13. An apparatus as in claim 12, wherein the input light comprises at least two lights which each are at a different wavelength, and the apparatus produces a respective output light for each light of the input light, each output light being spatially distinguishable from the other output lights.

14. An apparatus as in claim 13, wherein each output light propagates in a different direction than each of the other output lights, to thereby be spatially distinguishable.

15. An apparatus as in claim 12, wherein the first and second surfaces are parallel with each other.

16. An apparatus as in claim 12, wherein the reflectance of the first surface is substantially 100%.

17. An apparatus as in claim 12, wherein the reflectance of the second surface is greater than 80% and less than 100%.

18. An apparatus comprising:

first and second surfaces separated from each other with air in between, the second surface having a reflectivity which causes a portion of light incident thereon to be transmitted therethrough, wherein

an input light at a respective wavelength is focused into a line, and

the first and second surfaces are positioned so that the input light radiates from the line to be reflected a plurality of times between the first and second surfaces through the air and thereby cause a plurality of lights to be transmitted through the second surface, each transmitted light interfering with each of the other transmitted lights to produce an output light which is spatially distinguishable from an output light produced for an input light at a different wavelength.

19. An apparatus as in claim 18, wherein the input light comprises at least two lights which each are at a different wavelength, and the apparatus produces a respective output light for each light of the input light, each output light being spatially distinguishable from the other output lights.

20. An apparatus as in claim 19, wherein each output light propagates in a different direction than each of the other output lights, to thereby be spatially distinguishable.

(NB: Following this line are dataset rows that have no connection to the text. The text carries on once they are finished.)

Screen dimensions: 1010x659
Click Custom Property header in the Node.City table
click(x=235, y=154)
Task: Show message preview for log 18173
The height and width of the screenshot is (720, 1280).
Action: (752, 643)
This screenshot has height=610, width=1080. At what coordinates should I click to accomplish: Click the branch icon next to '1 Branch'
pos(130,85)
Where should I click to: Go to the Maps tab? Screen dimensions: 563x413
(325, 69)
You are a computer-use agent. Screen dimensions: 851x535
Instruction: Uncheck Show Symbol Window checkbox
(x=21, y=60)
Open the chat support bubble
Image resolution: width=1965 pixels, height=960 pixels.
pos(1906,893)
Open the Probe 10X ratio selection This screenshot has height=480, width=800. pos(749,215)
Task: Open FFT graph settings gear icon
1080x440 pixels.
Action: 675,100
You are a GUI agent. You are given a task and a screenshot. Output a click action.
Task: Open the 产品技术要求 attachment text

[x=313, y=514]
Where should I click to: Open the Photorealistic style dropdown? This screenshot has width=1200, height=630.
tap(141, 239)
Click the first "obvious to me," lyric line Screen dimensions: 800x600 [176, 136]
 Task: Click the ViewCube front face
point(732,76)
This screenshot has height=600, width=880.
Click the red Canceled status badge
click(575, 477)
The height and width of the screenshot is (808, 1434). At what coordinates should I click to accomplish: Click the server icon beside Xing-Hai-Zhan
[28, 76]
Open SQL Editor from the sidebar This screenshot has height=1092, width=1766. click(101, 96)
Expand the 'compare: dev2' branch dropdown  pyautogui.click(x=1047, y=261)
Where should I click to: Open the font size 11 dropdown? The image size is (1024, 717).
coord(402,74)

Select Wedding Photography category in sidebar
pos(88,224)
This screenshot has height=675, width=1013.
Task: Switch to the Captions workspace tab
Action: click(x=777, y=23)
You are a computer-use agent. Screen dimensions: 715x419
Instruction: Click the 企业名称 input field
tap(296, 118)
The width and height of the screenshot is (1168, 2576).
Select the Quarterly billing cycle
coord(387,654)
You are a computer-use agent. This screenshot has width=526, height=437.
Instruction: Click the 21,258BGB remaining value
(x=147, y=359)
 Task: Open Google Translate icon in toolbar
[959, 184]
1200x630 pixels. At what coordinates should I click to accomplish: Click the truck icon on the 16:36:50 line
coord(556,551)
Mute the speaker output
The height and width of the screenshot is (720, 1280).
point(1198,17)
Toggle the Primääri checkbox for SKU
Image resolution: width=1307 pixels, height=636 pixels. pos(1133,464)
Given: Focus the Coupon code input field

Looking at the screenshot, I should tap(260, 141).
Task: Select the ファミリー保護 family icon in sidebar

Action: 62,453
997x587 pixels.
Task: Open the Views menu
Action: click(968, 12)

21. An apparatus receiving a line focused input light having a respective wavelength within a continuous range of wavelengths, the apparatus comprising:

first and second surfaces spaced apart from each other with air in between; and

means for causing multiple reflection of the line focused input light between the first and second surfaces through the air to produce self-interference that forms an output light, wherein the output light is spatially distinguishable from an output light formed for an input light having any other wavelength within the continuous range of wavelengths.

22. An apparatus receiving an input light at a respective wavelength and focused into a line, the apparatus comprising:

first and second surfaces spaced apart from each other with air in between; and

means for causing the input light to radiate from the line to be reflected a plurality of times between the first and second surfaces through the air and thereby cause a plurality of lights to be transmitted through the second surface, and for causing the transmitted lights to interfere with each other to produce an output light which is spatially distinguishable from an output light produced for an input light at a different wavelength.